> [Exercise inputs]:
☆ ☆ ☆ ☆ ☆

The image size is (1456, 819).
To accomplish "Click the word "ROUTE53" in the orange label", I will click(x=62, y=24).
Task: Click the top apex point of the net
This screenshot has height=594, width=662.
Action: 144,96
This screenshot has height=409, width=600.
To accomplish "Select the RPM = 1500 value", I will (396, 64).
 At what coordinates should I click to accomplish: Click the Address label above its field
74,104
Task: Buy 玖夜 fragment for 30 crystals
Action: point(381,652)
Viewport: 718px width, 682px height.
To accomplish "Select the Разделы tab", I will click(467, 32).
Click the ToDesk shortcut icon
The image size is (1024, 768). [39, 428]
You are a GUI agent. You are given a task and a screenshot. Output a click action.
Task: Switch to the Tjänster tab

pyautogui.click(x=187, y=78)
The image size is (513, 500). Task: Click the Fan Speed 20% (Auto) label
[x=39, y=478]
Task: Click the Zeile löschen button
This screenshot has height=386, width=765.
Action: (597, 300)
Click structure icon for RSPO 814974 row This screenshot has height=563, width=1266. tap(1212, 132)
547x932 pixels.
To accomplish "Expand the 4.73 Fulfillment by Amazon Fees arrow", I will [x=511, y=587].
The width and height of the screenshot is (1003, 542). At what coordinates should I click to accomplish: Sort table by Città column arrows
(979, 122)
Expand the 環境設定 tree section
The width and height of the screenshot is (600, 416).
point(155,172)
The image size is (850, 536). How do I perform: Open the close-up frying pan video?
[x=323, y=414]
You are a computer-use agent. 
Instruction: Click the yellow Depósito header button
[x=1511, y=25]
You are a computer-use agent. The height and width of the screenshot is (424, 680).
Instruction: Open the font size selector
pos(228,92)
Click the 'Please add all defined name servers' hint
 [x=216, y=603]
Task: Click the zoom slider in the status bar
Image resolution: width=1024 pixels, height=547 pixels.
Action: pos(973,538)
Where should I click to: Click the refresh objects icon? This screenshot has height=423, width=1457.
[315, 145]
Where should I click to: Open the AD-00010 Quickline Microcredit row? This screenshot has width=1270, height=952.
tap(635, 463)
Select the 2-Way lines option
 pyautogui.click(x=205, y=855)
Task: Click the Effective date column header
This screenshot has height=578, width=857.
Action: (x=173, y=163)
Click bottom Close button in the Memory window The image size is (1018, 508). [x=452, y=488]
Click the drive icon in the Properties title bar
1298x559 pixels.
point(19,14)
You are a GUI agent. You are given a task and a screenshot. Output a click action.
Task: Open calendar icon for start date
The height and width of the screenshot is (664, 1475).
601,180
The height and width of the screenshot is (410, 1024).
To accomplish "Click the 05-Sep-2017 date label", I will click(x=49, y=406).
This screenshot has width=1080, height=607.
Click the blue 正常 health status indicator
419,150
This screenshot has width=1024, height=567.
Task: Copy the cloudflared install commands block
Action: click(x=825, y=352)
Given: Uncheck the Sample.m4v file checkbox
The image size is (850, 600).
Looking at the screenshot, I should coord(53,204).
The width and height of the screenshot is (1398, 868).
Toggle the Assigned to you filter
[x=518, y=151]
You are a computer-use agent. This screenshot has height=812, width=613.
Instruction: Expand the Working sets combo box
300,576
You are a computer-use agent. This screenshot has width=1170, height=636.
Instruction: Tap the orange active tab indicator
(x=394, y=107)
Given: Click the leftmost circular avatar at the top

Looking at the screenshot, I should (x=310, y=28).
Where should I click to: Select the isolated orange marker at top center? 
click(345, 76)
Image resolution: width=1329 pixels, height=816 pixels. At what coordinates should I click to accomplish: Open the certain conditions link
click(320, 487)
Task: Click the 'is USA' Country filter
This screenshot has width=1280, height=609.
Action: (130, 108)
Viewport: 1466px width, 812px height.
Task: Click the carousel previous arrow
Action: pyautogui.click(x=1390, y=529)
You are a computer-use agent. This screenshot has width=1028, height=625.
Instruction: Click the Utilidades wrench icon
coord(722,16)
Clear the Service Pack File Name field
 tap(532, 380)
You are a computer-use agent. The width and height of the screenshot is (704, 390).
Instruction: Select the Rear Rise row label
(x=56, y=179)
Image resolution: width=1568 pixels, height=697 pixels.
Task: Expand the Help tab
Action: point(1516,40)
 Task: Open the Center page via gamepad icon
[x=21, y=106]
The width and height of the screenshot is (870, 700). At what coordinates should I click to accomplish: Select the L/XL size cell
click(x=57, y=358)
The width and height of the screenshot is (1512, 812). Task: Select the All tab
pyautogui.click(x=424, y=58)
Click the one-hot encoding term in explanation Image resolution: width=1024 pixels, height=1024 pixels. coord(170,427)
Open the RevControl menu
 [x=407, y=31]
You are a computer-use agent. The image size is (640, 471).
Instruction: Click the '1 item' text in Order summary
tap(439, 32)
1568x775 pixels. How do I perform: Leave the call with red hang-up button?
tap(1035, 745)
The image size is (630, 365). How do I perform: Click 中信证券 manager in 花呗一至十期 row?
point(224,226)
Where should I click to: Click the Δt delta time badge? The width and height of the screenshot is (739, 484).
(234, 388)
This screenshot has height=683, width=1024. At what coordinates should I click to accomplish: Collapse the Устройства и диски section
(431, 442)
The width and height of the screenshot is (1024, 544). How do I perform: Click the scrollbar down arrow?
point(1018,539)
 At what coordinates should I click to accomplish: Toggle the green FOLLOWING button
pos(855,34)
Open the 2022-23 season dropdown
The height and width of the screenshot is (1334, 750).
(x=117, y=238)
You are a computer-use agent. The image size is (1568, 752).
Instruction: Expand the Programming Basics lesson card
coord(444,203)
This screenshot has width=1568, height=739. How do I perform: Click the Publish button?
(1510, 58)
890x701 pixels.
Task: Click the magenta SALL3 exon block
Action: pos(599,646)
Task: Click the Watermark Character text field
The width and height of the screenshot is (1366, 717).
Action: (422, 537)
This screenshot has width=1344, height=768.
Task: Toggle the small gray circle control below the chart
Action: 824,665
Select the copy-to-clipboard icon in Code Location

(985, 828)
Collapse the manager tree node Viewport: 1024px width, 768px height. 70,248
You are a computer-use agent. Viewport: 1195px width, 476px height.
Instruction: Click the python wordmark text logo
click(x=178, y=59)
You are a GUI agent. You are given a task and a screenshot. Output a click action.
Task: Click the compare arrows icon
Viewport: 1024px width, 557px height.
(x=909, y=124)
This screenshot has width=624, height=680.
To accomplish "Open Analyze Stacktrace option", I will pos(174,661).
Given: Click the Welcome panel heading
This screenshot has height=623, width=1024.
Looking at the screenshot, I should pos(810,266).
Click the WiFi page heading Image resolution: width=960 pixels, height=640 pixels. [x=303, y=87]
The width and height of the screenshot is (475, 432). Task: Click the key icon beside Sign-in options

☆ ☆ ☆ ☆ ☆

Copy every line of the data that holds the string "date".

Task: Click the Effective date column header
Task: Open calendar icon for start date
To accomplish "Click the 05-Sep-2017 date label", I will click(x=49, y=406).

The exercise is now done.